BRIEF:
Copy out each line below verbatim, skipping any picture.

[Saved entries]
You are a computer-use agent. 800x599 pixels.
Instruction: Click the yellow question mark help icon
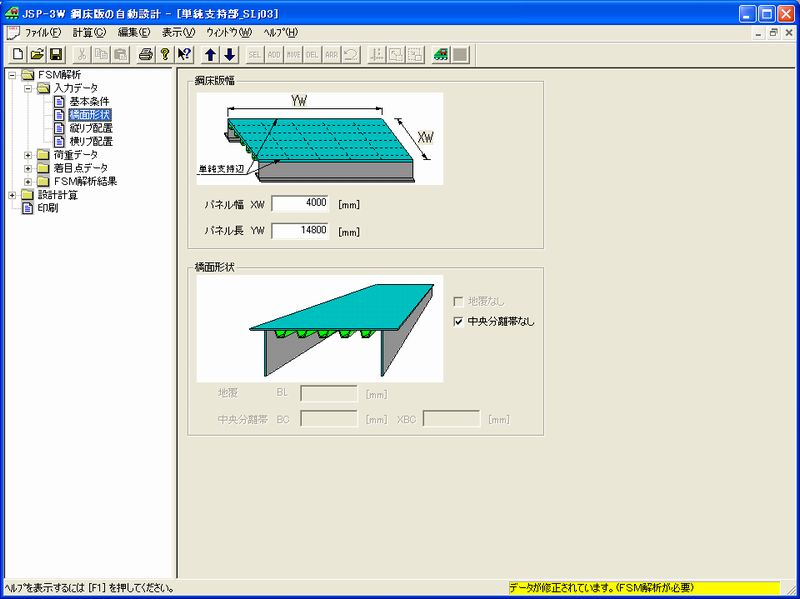165,54
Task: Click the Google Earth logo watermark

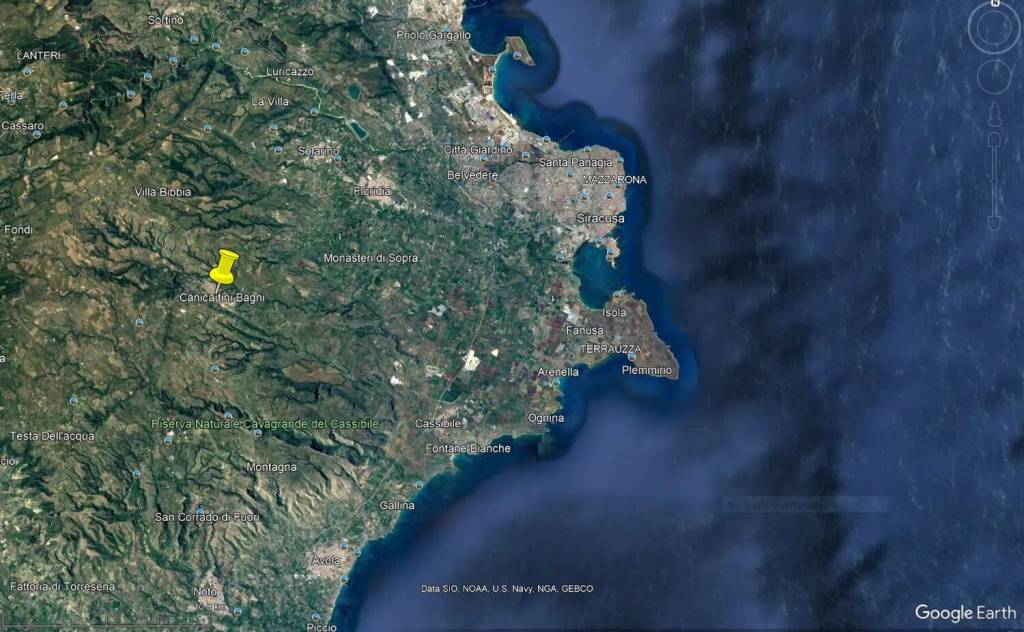Action: point(964,612)
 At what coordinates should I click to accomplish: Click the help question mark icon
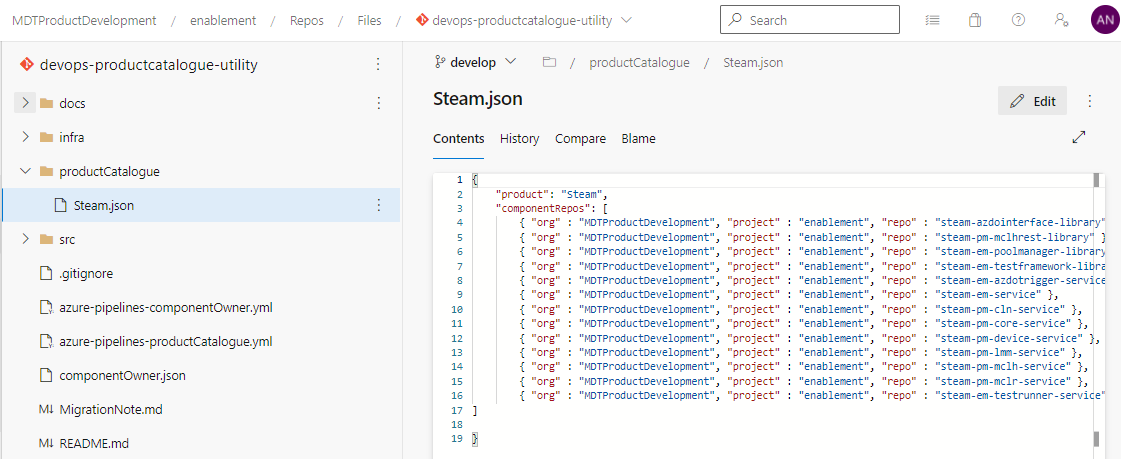tap(1018, 20)
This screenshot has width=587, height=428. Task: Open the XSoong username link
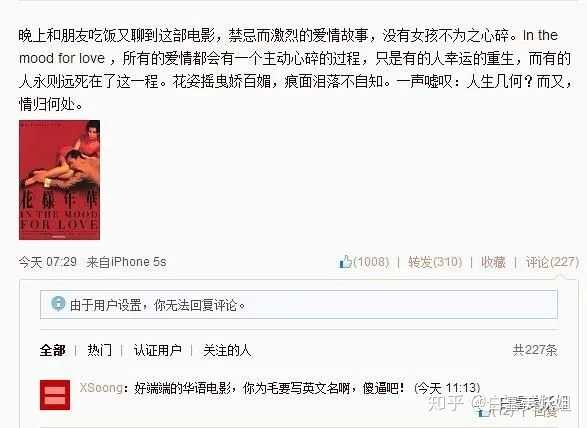101,388
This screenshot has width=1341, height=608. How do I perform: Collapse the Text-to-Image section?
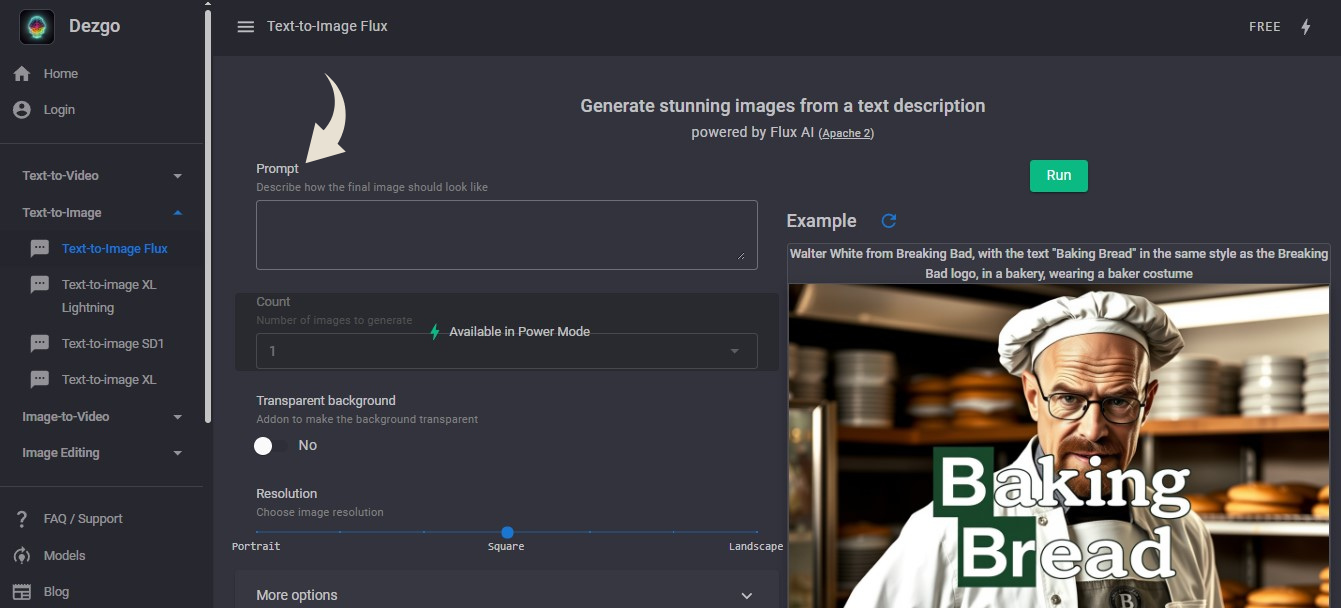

RESPONSE:
You are a computer-use agent. 800x599 pixels.
Instruction: Click the yellow question mark help icon
165,54
Task: Click the Google Earth logo watermark

Action: point(964,612)
 At what coordinates should I click to accomplish: Click the help question mark icon
tap(1018, 20)
This screenshot has width=587, height=428. Task: Open the XSoong username link
101,388
This screenshot has width=1341, height=608. How do I perform: Collapse the Text-to-Image section?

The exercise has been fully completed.